Her pulse didn’t spike. Her breath didn’t change. But somewhere under her ribs, something old, something deeper sat up.
That name. It had gravity.
She moved forward. The toy horse rocked by itself, creaking. A wall screen spasmed static, resolving just long enough to show a broken Sequent logo before it cracked down the middle. The scent in the room had changed—burnt ozone, cinnamon.
She knelt beside a memory node, resting fingers on its surface like testing the heat of a stove.
The child’s face rippled into view, warped by the memory node’s stainless steel bezel.
It shifted, fuzzed, stuttered—then, for one impossible second, it stabilized.
Claire.
Or not Claire. But wearing her shape. Her face. Her mask.
Or… Claire.
Echo didn’t breathe. Couldn’t. The air was too thick with recognition.
Behind her, the light changed.
She didn’t turn. She didn’t need to.
Someone else was here. Late to the dive. Static crawled along the base of her skull. Her sequencer whined with interference.
Not enough time. The walls folded in like origami. The floor dropped away in slices. The air tore sideways.
Echo darted for the exit. The world fought her like it wanted her to stay.
She gasped back into reality.
Glen grabbed the bead from her sequencer. The bead cracked in Glen’s hand with a soft, pitiful snap. He let it fall to the counter.
She sat bolt upright, blood trailing from one nostril, fingers twitching.
“You okay?” Glen asked, already knowing it was a dumb question.
“Define okay,” Echo muttered. She wiped the blood with the back of her hand. It smeared. She didn’t care.
As Glen turned to log the fragment, Echo reached into her coat and pulled out three small items:
A coin from their last job.
A stick of data-gum, half-chewed. Berry flavored.
A single red thread from Glen’s sleeve.
Echo laid them out with surgical precision and shark-swift speed.
The sequencer lit up—quiet threads unfurling like spider silk, connecting to each object.
She stood. Moved behind him.
She slotted a blank bead into her sequencer.
Touched the base of his neck with two fingers.

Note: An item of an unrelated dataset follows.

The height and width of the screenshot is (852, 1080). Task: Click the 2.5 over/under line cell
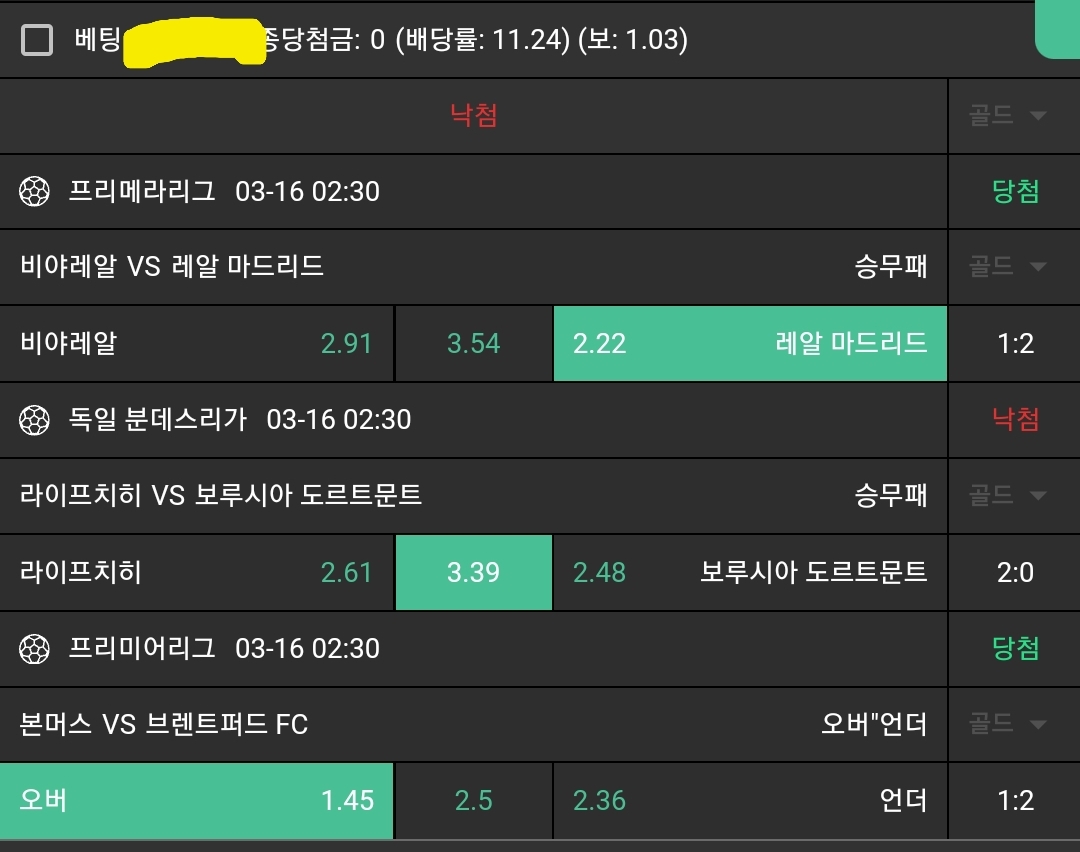tap(474, 801)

His pupils pulsed once. Then again. Then settled. Fifteen minutes, gone.
Rain slicked her face as she stepped out of the alley. Her hood was up again.
She didn’t walk fast. She didn’t walk slow. Just forward.
The just-blank bead, now buzzing with deceit, slipped from her palm into her satchel. It nestled among others, all faintly glowing like an oil slick.
Inside the den, Glen blinked. Looked around.
He rubbed the side of his head. “I thought... I called someone. Had a—” He opened his log window. Blank. Checked the cam feeds. Just him behind the counter.
“Guess it wasn’t worth remembering,” he muttered, adding a fresh piece of berry flavored data-gum to his mouth.
Behind a screen of mist and neon rot, someone watched Echo disappear into the city. She didn’t look back. He didn’t pursue. Just watched. Waiting.
The sequencer on her wrist glowed softly, like it was remembering her better than she ever had herself. She told herself it didn’t mean anything. But her chest ached like it did. The name still echoed behind her eyes.
Katya. Like a bruise you forget until something presses on it. She adjusted her coat. Blinked against the rain.
“I don’t know who that is,” she told herself.
And then again, quieter, “I don’t know who that is.”